Make your own Biodiesel Part 1
There are at least three ways to run a diesel motor on biofuel using vegetable oils, animal fats or both. All 3 are used with both fresh and pre-owned oils.
1. Use the oil simply as it is-- usually called SVO fuel (straight grease);
2. Mix it with kerosene (paraffin) or petroleum diesel fuel, or with biodiesel, or mix it with a solvent, or with fuel;
3. Convert it to biodiesel.
The first 2 techniques sound most convenient, but, as so often in life, it's not rather that basic.
1. Mixing it
Grease is a lot more viscous (thicker) than either petro-diesel or biodiesel. The function of mixing it or blending it with other fuels is to lower the viscosity to make it thinner so that it streams more freely through the fuel system into the combustion chamber.
If you're blending veg-oil with petroleum diesel or kerosene (same as # 1 diesel) you're still utilizing fossilfuel-- cleaner than the majority of, but still not clean enough, lots of would say. Still, for each gallon of
veggie oil you utilize, that's one gallon of fossil-fuel conserved, which much less climate-changing carbon in the .

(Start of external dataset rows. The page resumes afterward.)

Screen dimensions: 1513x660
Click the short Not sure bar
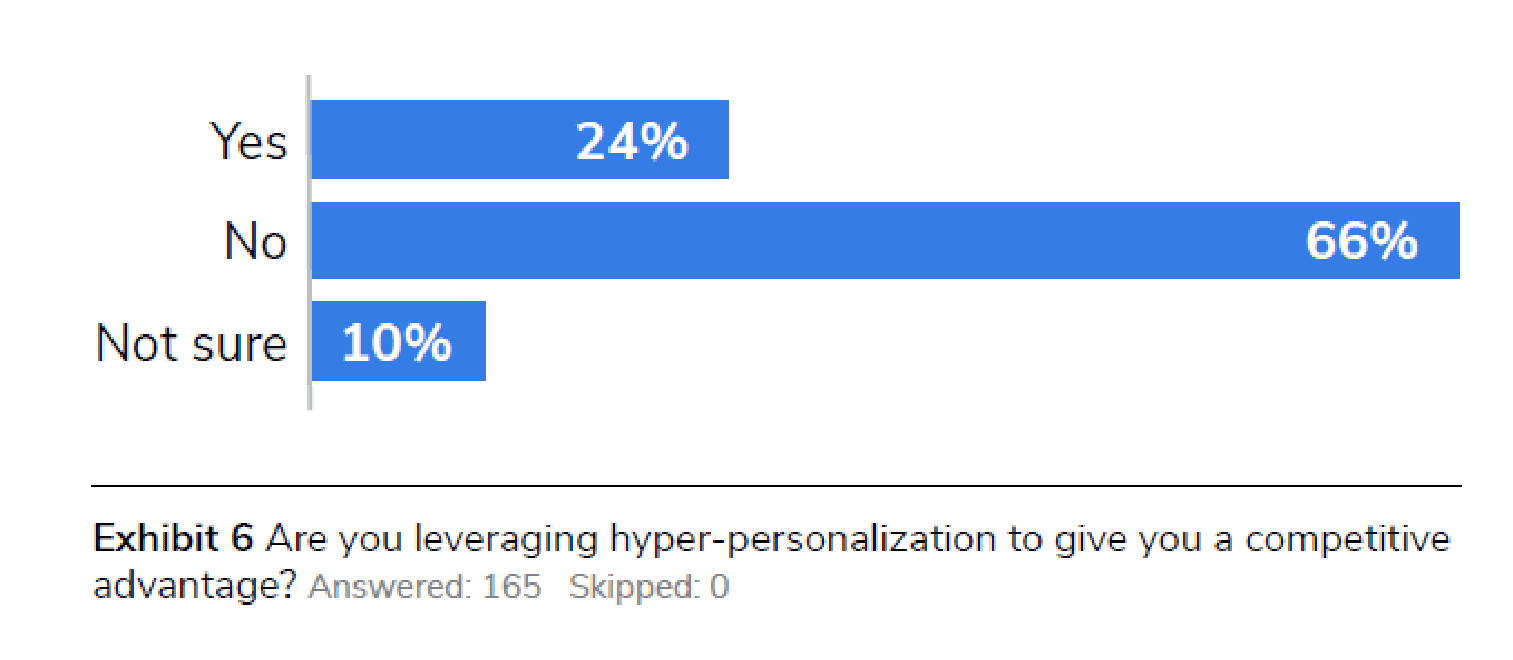399,341
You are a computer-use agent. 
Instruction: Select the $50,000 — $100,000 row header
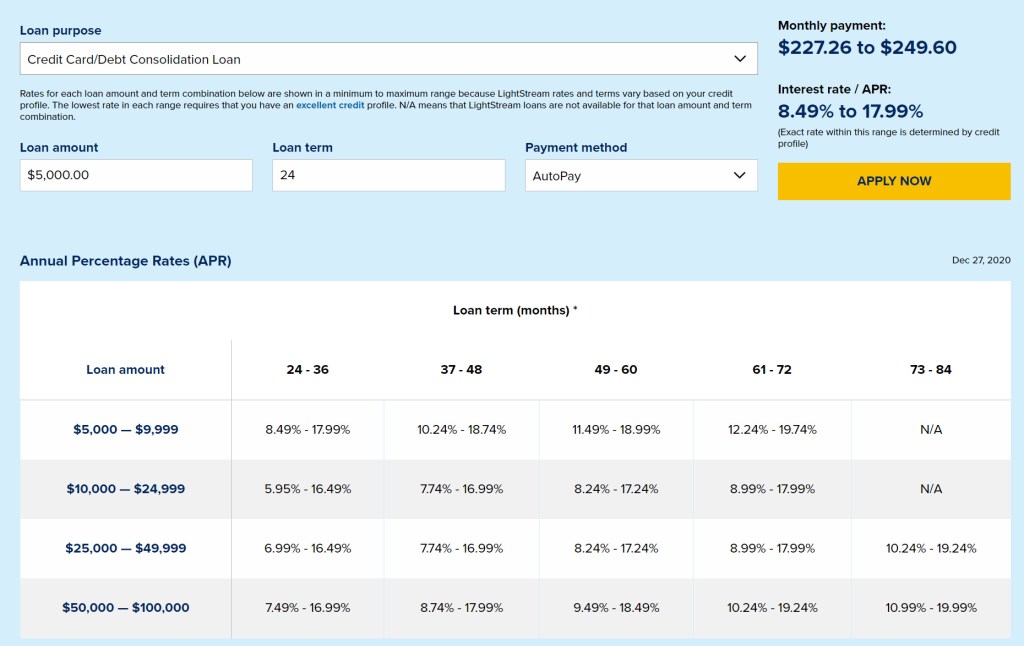[x=126, y=608]
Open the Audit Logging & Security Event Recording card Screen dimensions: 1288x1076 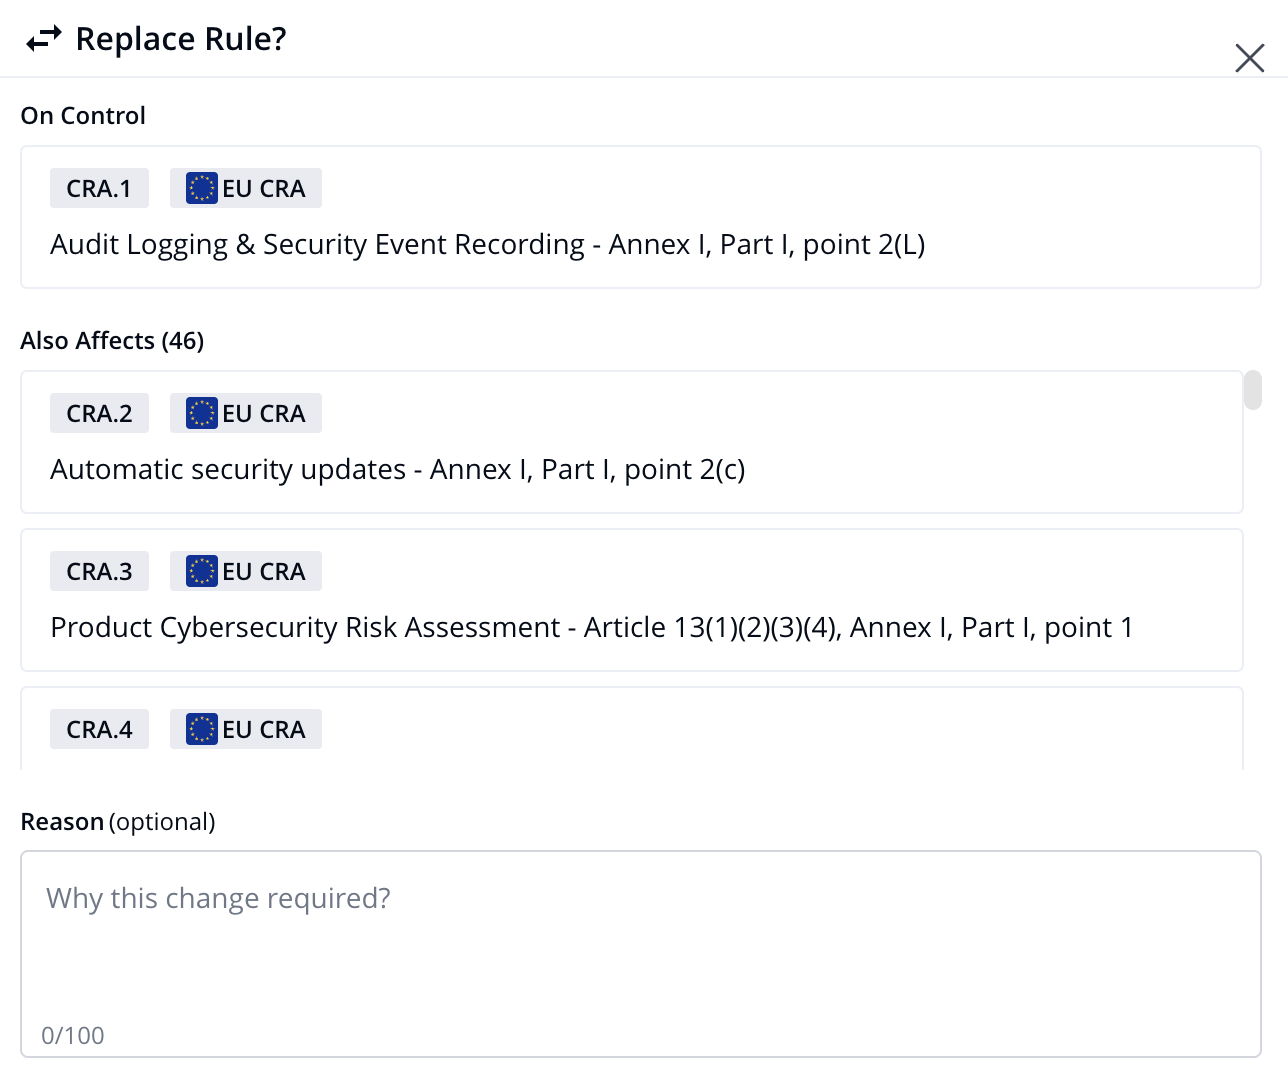(x=641, y=217)
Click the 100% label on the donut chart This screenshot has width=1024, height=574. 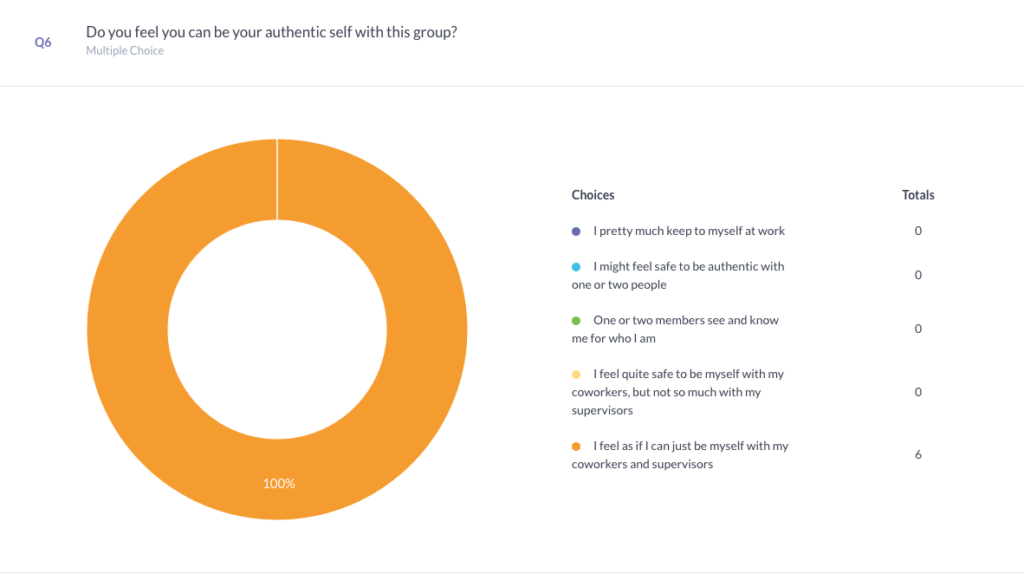pyautogui.click(x=279, y=483)
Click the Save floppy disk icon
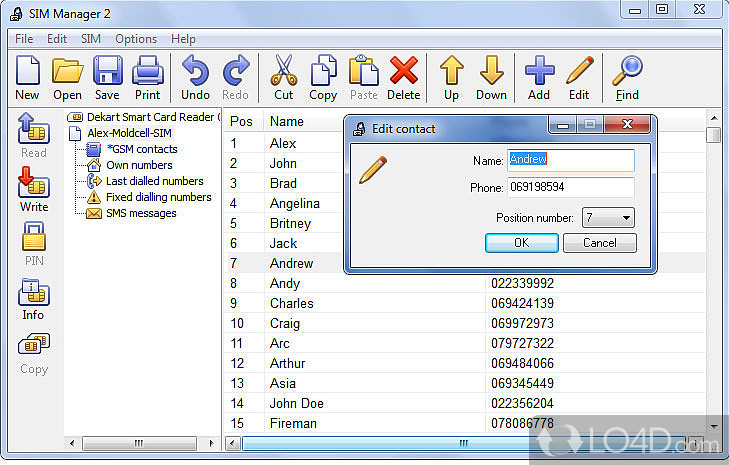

People use different blends, ranging from 10% grease and 90% petro-diesel to 90% veggie oil and 10% petro-diesel. Some individuals just use it that method, launch and go, without pre-heating it (that makes veg-oil much thinner), or perhaps utilize pure grease without pre-heating it, which would make it much thinner.
You may get away with it with an older Mercedes 5-cylinder IDI diesel, which is an extremely tough and tolerant motor-- it won't like it however you probably will not kill it. Otherwise, it's not smart.
To do it appropriately you'll need what totals up to an SVO system with fuel pre-heating anyhow, ideally using pure petro-diesel or biodiesel for starts and stops. (See next.) In which case there's no need for the blends.
Blends with various solvents and/or with unleaded gasoline are "speculative at finest", little or absolutely nothing is learnt about their results on the combustion characteristics of the fuel or their long-lasting impacts on the engine.
Higher viscosity is not the only issue with using vegetable oil as fuel. Veg-oil has various chemical homes and combustion characteristics from the petroleum diesel fuel for which diesel motor and their fuel systems are created.
Diesel engines are high-tech machines with extremely accurate fuel requirements, particularly the more contemporary, cleaner-burning diesels (see The TDI-SVO debate).
They're difficult but they'll just take so much abuse. There's no guarantee of it, but utilizing a mix of up to 20% veg-oil of excellent quality is said to be safe enough for older diesels, especially in summer season.
Otherwise utilizing veg-oil fuel needs either a professional SVO option or biodiesel. Mixes and blends are usually a bad compromise. But blends do have a benefit in cold weather condition.
As with biodiesel, some kerosene or winterised petro-diesel fuel blended with straight grease reduces the temperature at which it begins to gel. (See Using biodiesel in winter) More about fuel mixing and blends.